Though the overall economy would have fared better, not every region would have been spared economic hardship under a “business-as-usual” approach. Of the ten regions studied, two (Fresno and Stockton-Lodi) would have experienced higher unemployment than in reality because they have smaller, less diverse economies, generally older workers, and relatively large agricultural sectors. These economies would have been impacted even more disproportionately by death and illness from COVID than they already have been, potentially leading to more severe cascading unemployment elsewhere.

“These findings imply that the initial mitigation responses, such as business closures, protected these more vulnerable economies from incurring larger job losses by preventing the spread of COVID-19,” Abarca says. “Our results also raise important questions about who benefits the most from our economy under normal circumstances, and how that economy can be improved to better serve those that have been hit hardest by this pandemic and future crises.”

A systems-level look reveals nuanced solutions

Though a paleontologist might seem an unusual candidate to lead a study on the economic effects of a pandemic, Roopnarine sees strong parallels between this work and his typical research analyzing how stressors like mass extinction events impacted prehistoric ecosystems.

“From galaxies to the cells in your body, complex systems have certain features in common,” Roopnarine says. One of these common features is being highly interconnected: what happens in one part of the system manifests in other parts. For a prehistoric environment, this might mean an asteroid decimates plant life resulting in the collapse of the reign of dinosaurs. For the economy, it could mean worker deaths from COVID in the agricultural sector lead to slowed food production and therefore negative impacts on the restaurant industry. It is these kinds of cascading effects on a system that the research team analyzed in this study.

By using data from the United States Bureau of Economic Analysis, the researchers determined the strength of connections between different economic sectors in various regions throughout California, allowing them to measure the susceptibility of each region to negative cascading effects such as those triggered by the pandemic. For public health experts and policymakers working to combat COVID-19 and future pandemics while minimizing economic impacts, this provides a foundation for building more robust mitigation and vaccination responses that target the most vulnerable regions.

“There are clear priorities for vaccination based on age and healthcare workers,” Roopnarine says. “But beyond that, our prioritization appeared to happen in a haphazard manner. Using our model, we can determine which workers are at greater risk of unemployment during a pandemic based on the sector they are in and which sectors are most important to prevent cascading economic damage. In other words, which industries should go back to work sooner to have the greatest health and economic outcomes.”

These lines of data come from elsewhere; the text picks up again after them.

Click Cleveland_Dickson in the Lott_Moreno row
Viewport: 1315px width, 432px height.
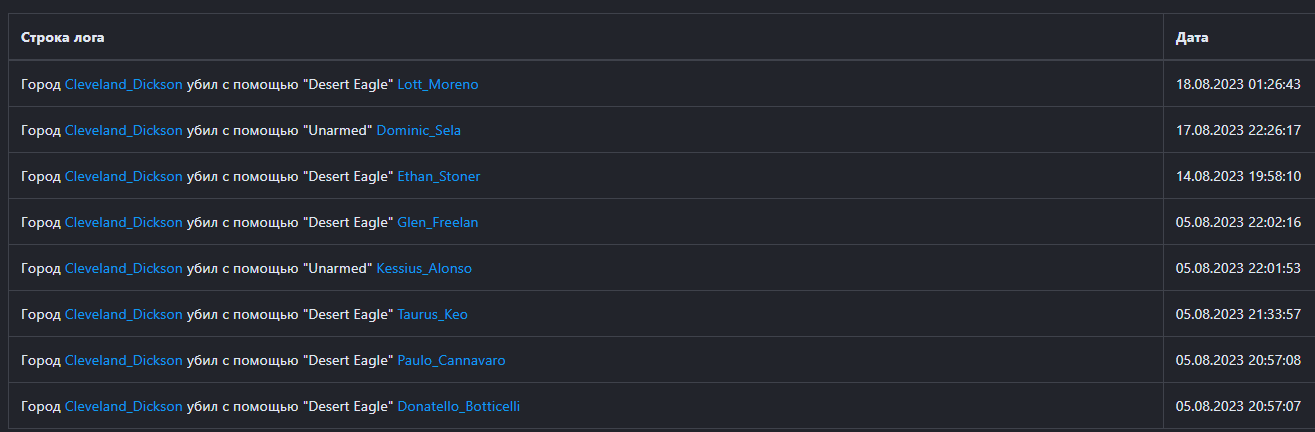[123, 85]
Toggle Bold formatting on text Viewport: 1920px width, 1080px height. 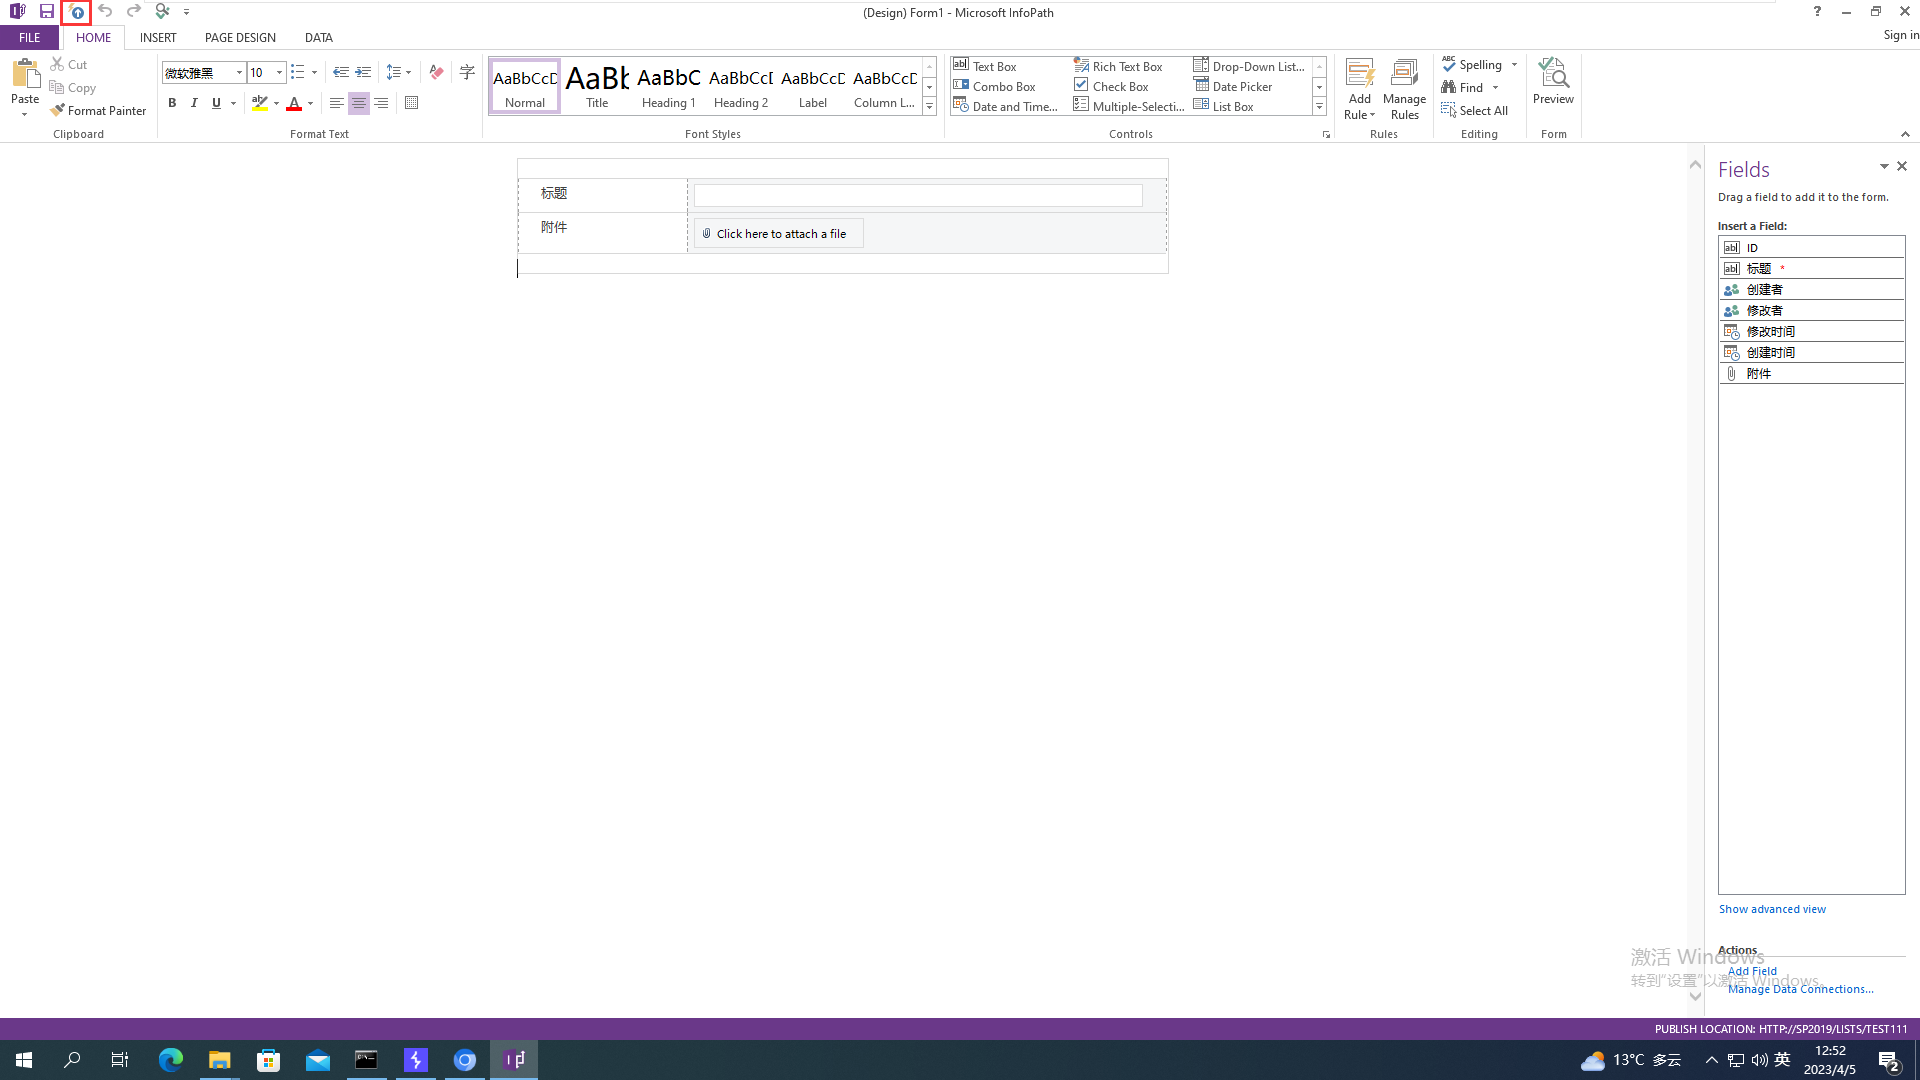173,103
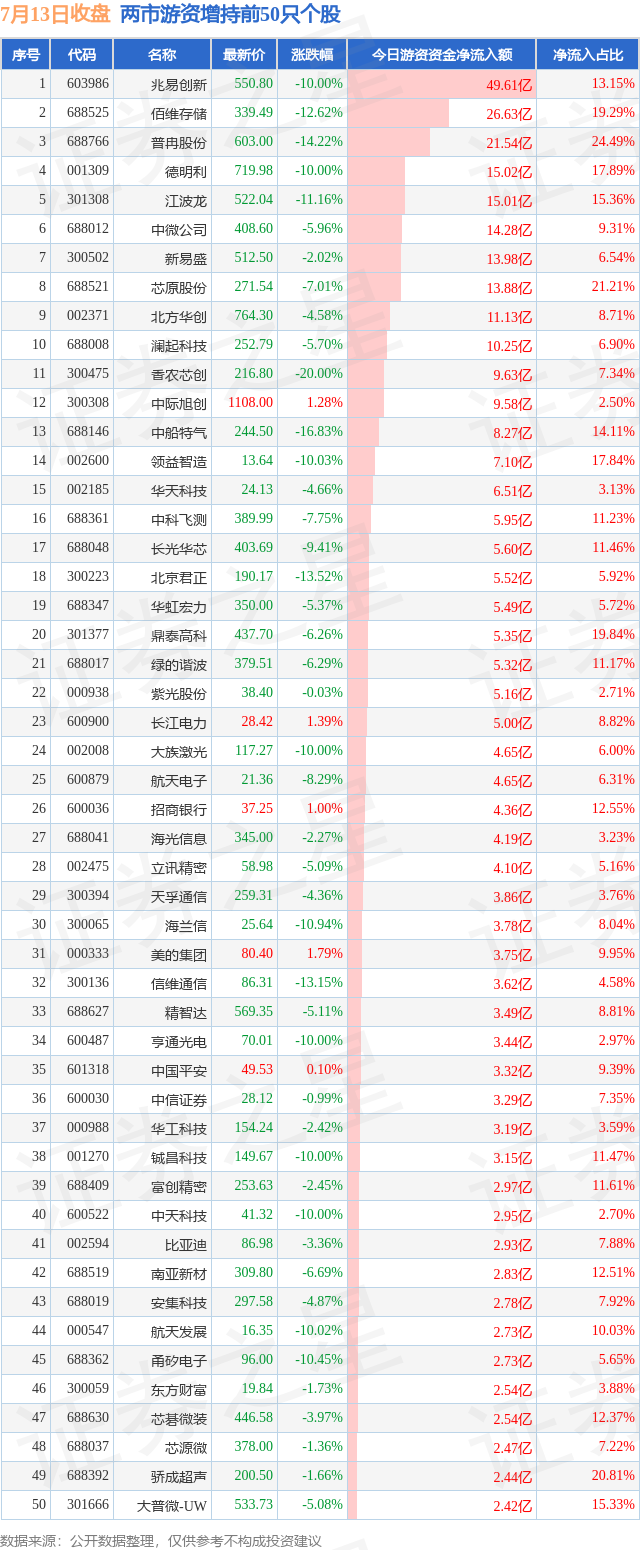
Task: Select the 今日游资资金净流入额 header
Action: click(441, 55)
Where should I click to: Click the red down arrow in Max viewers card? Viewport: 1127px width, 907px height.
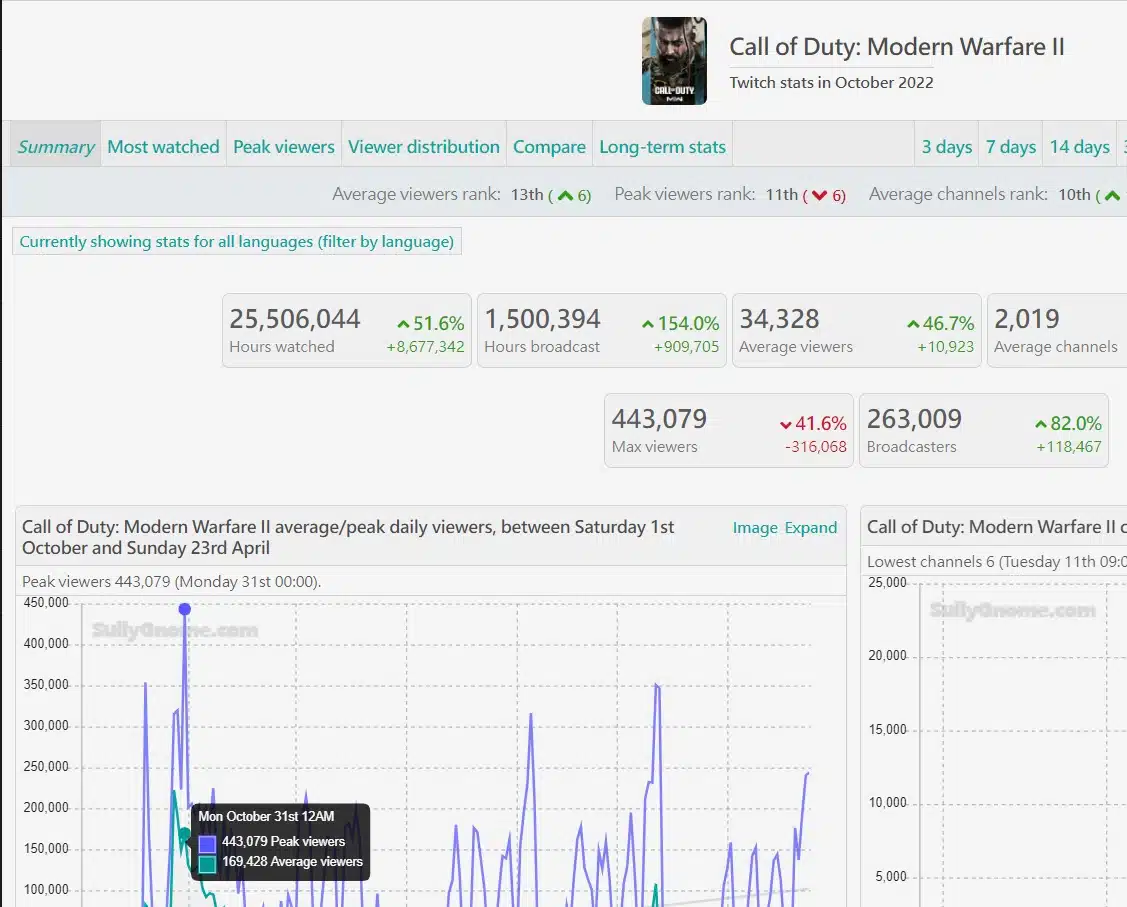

To ensure that decision-makers can utilize the model, study co-author Joseph Russack has designed an interactive data visualization tool that enables experts to explore the data used in the study, as well as simulate various economic scenarios based on the contagiousness, or R0, of novel COVID-19 variants.

“It’s important that we start applying complex system theory toward pandemic solutions,” says Academy Curatorial Assistant and study co-author Maricela Abarca. “The value of this model is that it shows government leaders that more nuanced approaches are available. We want to balance both the health of the economy and the health of the people participating in it so we can move away from an either/or narrative.”